**Description of the task:**
Take the data below and copy exactly the lines starting at the one with "[Search] (453, 101)" and finishing at the one with "Stationery & Stickers (229, 445)", both included.

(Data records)
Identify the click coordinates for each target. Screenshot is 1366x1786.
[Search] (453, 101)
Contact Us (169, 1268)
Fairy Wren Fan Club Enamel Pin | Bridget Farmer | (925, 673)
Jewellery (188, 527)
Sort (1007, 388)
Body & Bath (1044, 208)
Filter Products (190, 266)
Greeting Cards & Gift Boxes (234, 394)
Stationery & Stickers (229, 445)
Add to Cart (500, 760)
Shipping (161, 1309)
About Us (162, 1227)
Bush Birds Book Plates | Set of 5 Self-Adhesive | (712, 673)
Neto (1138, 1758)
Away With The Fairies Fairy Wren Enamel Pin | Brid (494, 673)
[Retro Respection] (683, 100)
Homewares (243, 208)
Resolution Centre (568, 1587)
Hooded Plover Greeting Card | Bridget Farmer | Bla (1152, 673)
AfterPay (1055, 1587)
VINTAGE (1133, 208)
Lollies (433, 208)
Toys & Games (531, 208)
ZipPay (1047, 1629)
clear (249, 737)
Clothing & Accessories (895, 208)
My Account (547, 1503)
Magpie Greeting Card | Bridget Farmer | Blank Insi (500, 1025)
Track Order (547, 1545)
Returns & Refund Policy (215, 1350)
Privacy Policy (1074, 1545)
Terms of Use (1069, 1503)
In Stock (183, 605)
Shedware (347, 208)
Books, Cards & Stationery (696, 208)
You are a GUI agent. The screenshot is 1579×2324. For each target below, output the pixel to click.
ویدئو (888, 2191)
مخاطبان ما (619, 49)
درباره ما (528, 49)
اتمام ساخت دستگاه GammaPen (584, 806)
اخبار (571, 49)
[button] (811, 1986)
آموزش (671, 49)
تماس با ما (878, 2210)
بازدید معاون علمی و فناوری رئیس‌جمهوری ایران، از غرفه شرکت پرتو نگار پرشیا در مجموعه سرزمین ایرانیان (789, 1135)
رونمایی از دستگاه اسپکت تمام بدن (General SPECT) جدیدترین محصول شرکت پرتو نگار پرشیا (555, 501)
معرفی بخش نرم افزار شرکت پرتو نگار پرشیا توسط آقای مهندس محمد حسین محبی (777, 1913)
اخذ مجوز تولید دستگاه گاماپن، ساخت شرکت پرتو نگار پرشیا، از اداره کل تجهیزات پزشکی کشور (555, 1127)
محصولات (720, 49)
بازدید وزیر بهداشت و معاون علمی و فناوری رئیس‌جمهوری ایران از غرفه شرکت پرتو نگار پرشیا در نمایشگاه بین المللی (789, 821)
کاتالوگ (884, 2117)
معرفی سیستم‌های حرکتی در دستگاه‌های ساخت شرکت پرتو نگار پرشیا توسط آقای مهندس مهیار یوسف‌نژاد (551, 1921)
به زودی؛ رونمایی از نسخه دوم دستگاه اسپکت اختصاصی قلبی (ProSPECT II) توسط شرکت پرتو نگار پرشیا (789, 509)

**The answer:**
[Search] (453, 101)
Contact Us (169, 1268)
Fairy Wren Fan Club Enamel Pin | Bridget Farmer | (925, 673)
Jewellery (188, 527)
Sort (1007, 388)
Body & Bath (1044, 208)
Filter Products (190, 266)
Greeting Cards & Gift Boxes (234, 394)
Stationery & Stickers (229, 445)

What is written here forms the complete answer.